Ein weiteres Erlebnis machte ich kürzlich. Da die Köchin krank war, übernahm ich das Kochen und bereitete erneut Arroz con Pollo zu (das war so nicht abgemacht, sondern stand offiziell auf dem Menu-Plan ;-) ). Um eine lange Story kurz zu halten. Alles lief einwandfrei bis auf den Fact, dass praktisch alle Kinder mir sagten: "Johnny, la comida es muy picante hoy" (Johnny, das Essen ist heute gut gewürzt/pikant). Die Kinder, aber auch allgemein die Argentinier sind sich Schärfe gar nicht gewohnt und ich musste innerlich schmunzeln, da das Mittagessen im Vergleich zu meiner sonstigen Liebe zu Schärfe, nicht einmal einen Bruchteil dessen aufwies wie ich es grundsätzlich mag. Ich lerne immer wieder Neues dazu. Am darauffolgenden Tag durfte ich erneut den Kochlöffel schwingen und die Kids hatten offensichtlich ein Trauma durch die gut gewürzte Salsa des Vortages. Ohne zu Zögern äusserten sie ihre Bedenken dementsprechend in der Einfindungsrunde😄.

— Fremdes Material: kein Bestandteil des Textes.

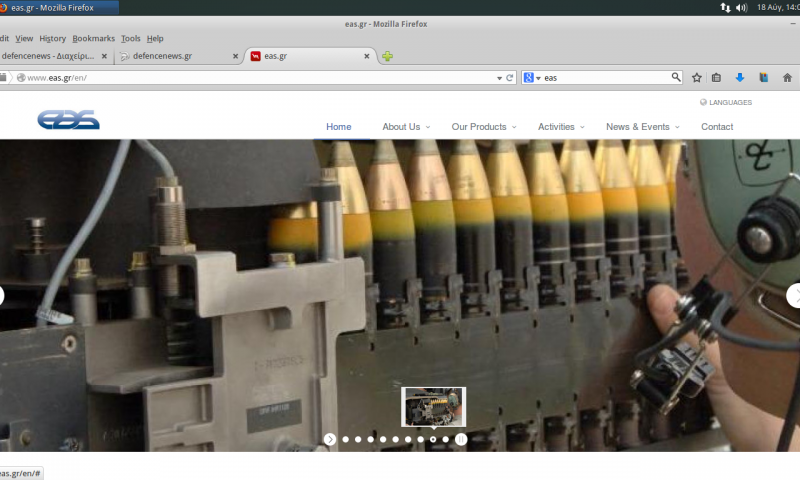Viewport: 800px width, 480px height.
Task: Open a new tab with the plus icon
Action: (387, 56)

Um noch mehr von Argentinien und Buenos Aires zu entdecken, will ich mich zum Ende meines Einsatzes noch intensiver mit den Leuten und der Geschichte dieses Landes auseinandersetzen. Dazu nehme ich mir unter anderem vor, nach meinen Ferien einerseits ins ESMA-Museum zu gehen (Geschichte über die Diktatur Argentiniens), sowie regelmässig an Mundolingo- oder weiteren Sprachevents teilzunehmen. Diese sind dafür gedacht, mit anderen Menschen in einer Bar die eigenen Fremdsprachenkenntnisse zu verbessern und Kontakte zu knüpfen.
Jetzt geht es aber erstmal in den Norden und Nordwesten Argentiniens. Wiederum lasse ich Onkel Laptop zu Hause und freue mich riesig, euch dann in knapp drei Wochen von meinen Abenteuern zu erzählen!
Jo's Corner:
Manchmal muss man etwas, was einem wertvoll und wichtig erscheint loslassen, damit man selbst im Leben weiterkommt. Solch ein Prozess des Abschieds ist schmerzhaft und kann an die Substanz gehen. Doch im Ende wird man dadurch stärker.
Mach dich auf den Weg, hab keine Angst!
Hierzu ein passendes Bild:
*Für eine sichere und beschwerdefreie Reise
*Guter Zusammenhalt zwischen mir und meinem Kollegen
*Weisheit für die kommenden Monate (Rückkehr Schweiz, Studium, Wohnen bei den Eltern usw.)